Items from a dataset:

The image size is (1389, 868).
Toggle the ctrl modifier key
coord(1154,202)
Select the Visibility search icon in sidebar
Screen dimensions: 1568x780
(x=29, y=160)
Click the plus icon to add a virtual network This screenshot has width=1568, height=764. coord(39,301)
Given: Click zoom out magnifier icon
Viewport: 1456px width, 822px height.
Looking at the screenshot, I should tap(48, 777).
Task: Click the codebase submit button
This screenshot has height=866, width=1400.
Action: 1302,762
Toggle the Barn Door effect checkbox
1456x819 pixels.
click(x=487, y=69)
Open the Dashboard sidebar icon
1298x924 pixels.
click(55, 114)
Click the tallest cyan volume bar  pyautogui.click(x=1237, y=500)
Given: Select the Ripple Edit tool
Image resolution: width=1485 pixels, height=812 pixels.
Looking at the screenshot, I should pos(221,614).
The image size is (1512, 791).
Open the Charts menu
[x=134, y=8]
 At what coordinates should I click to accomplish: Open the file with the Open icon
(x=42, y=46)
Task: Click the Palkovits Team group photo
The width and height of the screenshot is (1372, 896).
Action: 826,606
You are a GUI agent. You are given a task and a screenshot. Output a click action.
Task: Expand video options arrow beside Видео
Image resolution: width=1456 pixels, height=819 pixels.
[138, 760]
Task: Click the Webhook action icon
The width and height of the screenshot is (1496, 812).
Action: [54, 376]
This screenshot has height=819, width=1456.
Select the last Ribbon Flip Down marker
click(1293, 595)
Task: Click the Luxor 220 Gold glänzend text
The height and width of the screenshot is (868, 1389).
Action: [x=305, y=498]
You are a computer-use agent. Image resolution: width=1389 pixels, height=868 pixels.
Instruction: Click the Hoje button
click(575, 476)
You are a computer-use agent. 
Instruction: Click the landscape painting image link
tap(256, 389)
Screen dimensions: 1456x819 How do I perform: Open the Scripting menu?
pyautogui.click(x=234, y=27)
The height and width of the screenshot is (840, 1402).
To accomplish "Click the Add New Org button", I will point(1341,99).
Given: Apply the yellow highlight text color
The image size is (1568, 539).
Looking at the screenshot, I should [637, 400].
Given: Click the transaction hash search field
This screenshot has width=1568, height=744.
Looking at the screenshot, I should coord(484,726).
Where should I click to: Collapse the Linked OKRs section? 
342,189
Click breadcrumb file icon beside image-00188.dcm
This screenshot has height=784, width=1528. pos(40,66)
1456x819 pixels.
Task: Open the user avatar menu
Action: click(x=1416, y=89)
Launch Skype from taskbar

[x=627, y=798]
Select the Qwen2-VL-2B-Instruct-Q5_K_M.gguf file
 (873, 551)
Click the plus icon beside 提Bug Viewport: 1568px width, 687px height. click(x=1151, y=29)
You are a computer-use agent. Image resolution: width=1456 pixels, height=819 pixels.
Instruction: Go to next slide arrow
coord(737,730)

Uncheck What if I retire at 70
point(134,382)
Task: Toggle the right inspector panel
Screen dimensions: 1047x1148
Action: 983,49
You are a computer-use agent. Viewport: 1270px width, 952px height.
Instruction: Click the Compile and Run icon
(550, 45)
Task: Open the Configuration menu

§ **REQUIRED ACTION**:
Exact copies of all the lines above are required.

§ **TASK ANSWER**:
The image size is (1389, 868).
Toggle the ctrl modifier key
coord(1154,202)
Select the Visibility search icon in sidebar
Screen dimensions: 1568x780
(x=29, y=160)
Click the plus icon to add a virtual network This screenshot has width=1568, height=764. coord(39,301)
Given: Click zoom out magnifier icon
Viewport: 1456px width, 822px height.
Looking at the screenshot, I should tap(48, 777).
Task: Click the codebase submit button
This screenshot has height=866, width=1400.
Action: 1302,762
Toggle the Barn Door effect checkbox
1456x819 pixels.
click(x=487, y=69)
Open the Dashboard sidebar icon
1298x924 pixels.
click(55, 114)
Click the tallest cyan volume bar  pyautogui.click(x=1237, y=500)
Given: Select the Ripple Edit tool
Image resolution: width=1485 pixels, height=812 pixels.
Looking at the screenshot, I should pos(221,614).
The image size is (1512, 791).
Open the Charts menu
[x=134, y=8]
 At what coordinates should I click to accomplish: Open the file with the Open icon
(x=42, y=46)
Task: Click the Palkovits Team group photo
The width and height of the screenshot is (1372, 896).
Action: 826,606
You are a GUI agent. You are given a task and a screenshot. Output a click action.
Task: Expand video options arrow beside Видео
Image resolution: width=1456 pixels, height=819 pixels.
[138, 760]
Task: Click the Webhook action icon
The width and height of the screenshot is (1496, 812).
Action: [54, 376]
This screenshot has height=819, width=1456.
Select the last Ribbon Flip Down marker
click(1293, 595)
Task: Click the Luxor 220 Gold glänzend text
The height and width of the screenshot is (868, 1389).
Action: [x=305, y=498]
You are a computer-use agent. Image resolution: width=1389 pixels, height=868 pixels.
Instruction: Click the Hoje button
click(575, 476)
You are a computer-use agent. 
Instruction: Click the landscape painting image link
tap(256, 389)
Screen dimensions: 1456x819 How do I perform: Open the Scripting menu?
pyautogui.click(x=234, y=27)
The height and width of the screenshot is (840, 1402).
To accomplish "Click the Add New Org button", I will point(1341,99).
Given: Apply the yellow highlight text color
The image size is (1568, 539).
Looking at the screenshot, I should [637, 400].
Given: Click the transaction hash search field
This screenshot has width=1568, height=744.
Looking at the screenshot, I should coord(484,726).
Where should I click to: Collapse the Linked OKRs section? 
342,189
Click breadcrumb file icon beside image-00188.dcm
This screenshot has height=784, width=1528. pos(40,66)
1456x819 pixels.
Task: Open the user avatar menu
Action: click(x=1416, y=89)
Launch Skype from taskbar

[x=627, y=798]
Select the Qwen2-VL-2B-Instruct-Q5_K_M.gguf file
 (873, 551)
Click the plus icon beside 提Bug Viewport: 1568px width, 687px height. click(x=1151, y=29)
You are a computer-use agent. Image resolution: width=1456 pixels, height=819 pixels.
Instruction: Go to next slide arrow
coord(737,730)

Uncheck What if I retire at 70
point(134,382)
Task: Toggle the right inspector panel
Screen dimensions: 1047x1148
Action: 983,49
You are a computer-use agent. Viewport: 1270px width, 952px height.
Instruction: Click the Compile and Run icon
(550, 45)
Task: Open the Configuration menu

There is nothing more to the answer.